> _WHAT YOU WILL DO_
The answer must match the listing exactly, with every line written out again.

> _MATERIAL FOR THIS EXERCISE_
Start of Block
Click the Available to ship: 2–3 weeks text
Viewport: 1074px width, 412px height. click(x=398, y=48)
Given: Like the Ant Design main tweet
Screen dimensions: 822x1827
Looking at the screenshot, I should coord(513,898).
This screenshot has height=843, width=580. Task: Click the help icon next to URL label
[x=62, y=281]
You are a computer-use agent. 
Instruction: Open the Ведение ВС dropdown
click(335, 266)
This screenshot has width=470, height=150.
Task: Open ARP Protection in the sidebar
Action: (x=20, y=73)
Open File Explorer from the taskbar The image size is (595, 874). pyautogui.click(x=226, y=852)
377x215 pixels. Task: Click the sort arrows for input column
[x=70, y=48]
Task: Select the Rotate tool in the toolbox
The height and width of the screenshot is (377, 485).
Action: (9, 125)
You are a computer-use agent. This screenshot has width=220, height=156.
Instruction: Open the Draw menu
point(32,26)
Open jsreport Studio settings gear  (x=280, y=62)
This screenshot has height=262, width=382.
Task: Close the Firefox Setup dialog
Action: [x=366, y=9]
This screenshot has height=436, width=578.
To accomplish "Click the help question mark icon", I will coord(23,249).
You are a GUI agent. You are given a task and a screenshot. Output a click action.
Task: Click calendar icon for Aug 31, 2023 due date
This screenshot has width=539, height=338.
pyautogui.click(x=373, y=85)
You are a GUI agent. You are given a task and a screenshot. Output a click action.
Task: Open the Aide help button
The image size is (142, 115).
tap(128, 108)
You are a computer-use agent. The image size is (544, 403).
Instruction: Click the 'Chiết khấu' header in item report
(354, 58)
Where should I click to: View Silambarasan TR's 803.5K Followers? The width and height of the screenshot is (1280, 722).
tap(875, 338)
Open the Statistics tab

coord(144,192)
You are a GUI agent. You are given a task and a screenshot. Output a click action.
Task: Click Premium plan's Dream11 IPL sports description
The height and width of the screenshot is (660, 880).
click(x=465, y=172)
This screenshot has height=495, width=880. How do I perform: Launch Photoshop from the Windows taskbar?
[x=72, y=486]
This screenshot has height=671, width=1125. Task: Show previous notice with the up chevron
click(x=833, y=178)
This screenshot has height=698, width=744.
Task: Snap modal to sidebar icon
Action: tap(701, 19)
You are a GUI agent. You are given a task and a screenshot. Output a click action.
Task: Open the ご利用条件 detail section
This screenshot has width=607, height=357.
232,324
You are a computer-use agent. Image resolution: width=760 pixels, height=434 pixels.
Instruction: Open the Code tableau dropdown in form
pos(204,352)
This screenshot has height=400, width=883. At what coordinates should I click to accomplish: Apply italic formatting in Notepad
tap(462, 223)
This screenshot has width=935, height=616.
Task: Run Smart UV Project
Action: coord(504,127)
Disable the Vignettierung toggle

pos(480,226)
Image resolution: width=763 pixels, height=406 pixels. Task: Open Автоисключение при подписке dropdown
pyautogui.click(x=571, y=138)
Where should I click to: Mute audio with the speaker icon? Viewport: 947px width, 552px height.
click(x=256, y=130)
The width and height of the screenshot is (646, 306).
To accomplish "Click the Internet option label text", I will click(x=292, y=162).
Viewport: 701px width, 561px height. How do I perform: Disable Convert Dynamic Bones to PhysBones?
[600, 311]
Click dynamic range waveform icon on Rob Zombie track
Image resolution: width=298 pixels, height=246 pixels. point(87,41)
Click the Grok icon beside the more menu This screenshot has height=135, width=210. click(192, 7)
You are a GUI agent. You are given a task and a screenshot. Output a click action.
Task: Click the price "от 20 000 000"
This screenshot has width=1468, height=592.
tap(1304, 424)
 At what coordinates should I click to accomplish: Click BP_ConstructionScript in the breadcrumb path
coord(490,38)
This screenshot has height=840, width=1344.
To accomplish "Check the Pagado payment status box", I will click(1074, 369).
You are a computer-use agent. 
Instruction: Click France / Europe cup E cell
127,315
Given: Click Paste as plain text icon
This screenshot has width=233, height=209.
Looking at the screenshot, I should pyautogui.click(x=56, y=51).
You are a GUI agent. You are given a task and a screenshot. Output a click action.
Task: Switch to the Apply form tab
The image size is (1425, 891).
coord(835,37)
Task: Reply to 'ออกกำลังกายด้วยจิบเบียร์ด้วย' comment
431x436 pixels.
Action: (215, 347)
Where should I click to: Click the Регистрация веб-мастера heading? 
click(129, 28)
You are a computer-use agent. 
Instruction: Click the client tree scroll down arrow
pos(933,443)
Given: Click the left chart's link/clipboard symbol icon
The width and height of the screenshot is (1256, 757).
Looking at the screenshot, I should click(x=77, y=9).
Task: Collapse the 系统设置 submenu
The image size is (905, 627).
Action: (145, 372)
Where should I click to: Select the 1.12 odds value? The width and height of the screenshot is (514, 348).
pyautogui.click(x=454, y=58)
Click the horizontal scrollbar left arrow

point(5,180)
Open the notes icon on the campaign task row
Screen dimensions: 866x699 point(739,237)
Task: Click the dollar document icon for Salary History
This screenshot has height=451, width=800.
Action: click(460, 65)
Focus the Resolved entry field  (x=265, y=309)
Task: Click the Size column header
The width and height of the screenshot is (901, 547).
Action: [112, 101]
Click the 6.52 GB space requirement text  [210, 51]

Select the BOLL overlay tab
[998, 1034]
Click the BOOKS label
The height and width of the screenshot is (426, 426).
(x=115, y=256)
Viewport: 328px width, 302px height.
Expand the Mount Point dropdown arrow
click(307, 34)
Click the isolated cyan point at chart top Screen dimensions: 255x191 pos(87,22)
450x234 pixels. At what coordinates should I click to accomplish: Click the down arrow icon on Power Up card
End of Block
> _ANSWER TO THE EXERCISE_
Click the Available to ship: 2–3 weeks text
Viewport: 1074px width, 412px height. click(x=398, y=48)
Given: Like the Ant Design main tweet
Screen dimensions: 822x1827
Looking at the screenshot, I should coord(513,898).
This screenshot has height=843, width=580. Task: Click the help icon next to URL label
[x=62, y=281]
You are a computer-use agent. 
Instruction: Open the Ведение ВС dropdown
click(335, 266)
This screenshot has width=470, height=150.
Task: Open ARP Protection in the sidebar
Action: (x=20, y=73)
Open File Explorer from the taskbar The image size is (595, 874). pyautogui.click(x=226, y=852)
377x215 pixels. Task: Click the sort arrows for input column
[x=70, y=48]
Task: Select the Rotate tool in the toolbox
The height and width of the screenshot is (377, 485).
Action: (9, 125)
You are a computer-use agent. This screenshot has width=220, height=156.
Instruction: Open the Draw menu
point(32,26)
Open jsreport Studio settings gear  (x=280, y=62)
This screenshot has height=262, width=382.
Task: Close the Firefox Setup dialog
Action: [x=366, y=9]
This screenshot has height=436, width=578.
To accomplish "Click the help question mark icon", I will coord(23,249).
You are a GUI agent. You are given a task and a screenshot. Output a click action.
Task: Click calendar icon for Aug 31, 2023 due date
This screenshot has width=539, height=338.
pyautogui.click(x=373, y=85)
You are a GUI agent. You are given a task and a screenshot. Output a click action.
Task: Open the Aide help button
The image size is (142, 115).
tap(128, 108)
You are a computer-use agent. The image size is (544, 403).
Instruction: Click the 'Chiết khấu' header in item report
(354, 58)
Where should I click to: View Silambarasan TR's 803.5K Followers? The width and height of the screenshot is (1280, 722).
tap(875, 338)
Open the Statistics tab

coord(144,192)
You are a GUI agent. You are given a task and a screenshot. Output a click action.
Task: Click Premium plan's Dream11 IPL sports description
The height and width of the screenshot is (660, 880).
click(x=465, y=172)
This screenshot has height=495, width=880. How do I perform: Launch Photoshop from the Windows taskbar?
[x=72, y=486]
This screenshot has height=671, width=1125. Task: Show previous notice with the up chevron
click(x=833, y=178)
This screenshot has height=698, width=744.
Task: Snap modal to sidebar icon
Action: tap(701, 19)
You are a GUI agent. You are given a task and a screenshot. Output a click action.
Task: Open the ご利用条件 detail section
This screenshot has width=607, height=357.
232,324
You are a computer-use agent. Image resolution: width=760 pixels, height=434 pixels.
Instruction: Open the Code tableau dropdown in form
pos(204,352)
This screenshot has height=400, width=883. At what coordinates should I click to accomplish: Apply italic formatting in Notepad
tap(462, 223)
This screenshot has width=935, height=616.
Task: Run Smart UV Project
Action: coord(504,127)
Disable the Vignettierung toggle

pos(480,226)
Image resolution: width=763 pixels, height=406 pixels. Task: Open Автоисключение при подписке dropdown
pyautogui.click(x=571, y=138)
Where should I click to: Mute audio with the speaker icon? Viewport: 947px width, 552px height.
click(x=256, y=130)
The width and height of the screenshot is (646, 306).
To accomplish "Click the Internet option label text", I will click(x=292, y=162).
Viewport: 701px width, 561px height. How do I perform: Disable Convert Dynamic Bones to PhysBones?
[600, 311]
Click dynamic range waveform icon on Rob Zombie track
Image resolution: width=298 pixels, height=246 pixels. point(87,41)
Click the Grok icon beside the more menu This screenshot has height=135, width=210. click(192, 7)
You are a GUI agent. You are given a task and a screenshot. Output a click action.
Task: Click the price "от 20 000 000"
This screenshot has width=1468, height=592.
tap(1304, 424)
 At what coordinates should I click to accomplish: Click BP_ConstructionScript in the breadcrumb path
coord(490,38)
This screenshot has height=840, width=1344.
To accomplish "Check the Pagado payment status box", I will click(1074, 369).
You are a computer-use agent. 
Instruction: Click France / Europe cup E cell
127,315
Given: Click Paste as plain text icon
This screenshot has width=233, height=209.
Looking at the screenshot, I should pyautogui.click(x=56, y=51).
You are a GUI agent. You are given a task and a screenshot. Output a click action.
Task: Switch to the Apply form tab
The image size is (1425, 891).
coord(835,37)
Task: Reply to 'ออกกำลังกายด้วยจิบเบียร์ด้วย' comment
431x436 pixels.
Action: (215, 347)
Where should I click to: Click the Регистрация веб-мастера heading? 
click(129, 28)
You are a computer-use agent. 
Instruction: Click the client tree scroll down arrow
pos(933,443)
Given: Click the left chart's link/clipboard symbol icon
The width and height of the screenshot is (1256, 757).
Looking at the screenshot, I should click(x=77, y=9).
Task: Collapse the 系统设置 submenu
The image size is (905, 627).
Action: (145, 372)
Where should I click to: Select the 1.12 odds value? The width and height of the screenshot is (514, 348).
pyautogui.click(x=454, y=58)
Click the horizontal scrollbar left arrow

point(5,180)
Open the notes icon on the campaign task row
Screen dimensions: 866x699 point(739,237)
Task: Click the dollar document icon for Salary History
This screenshot has height=451, width=800.
Action: click(460, 65)
Focus the Resolved entry field  (x=265, y=309)
Task: Click the Size column header
The width and height of the screenshot is (901, 547).
Action: [112, 101]
Click the 6.52 GB space requirement text  [210, 51]

Select the BOLL overlay tab
[998, 1034]
Click the BOOKS label
The height and width of the screenshot is (426, 426).
(x=115, y=256)
Viewport: 328px width, 302px height.
Expand the Mount Point dropdown arrow
click(307, 34)
Click the isolated cyan point at chart top Screen dimensions: 255x191 pos(87,22)
450x234 pixels. At what coordinates should I click to accomplish: Click the down arrow icon on Power Up card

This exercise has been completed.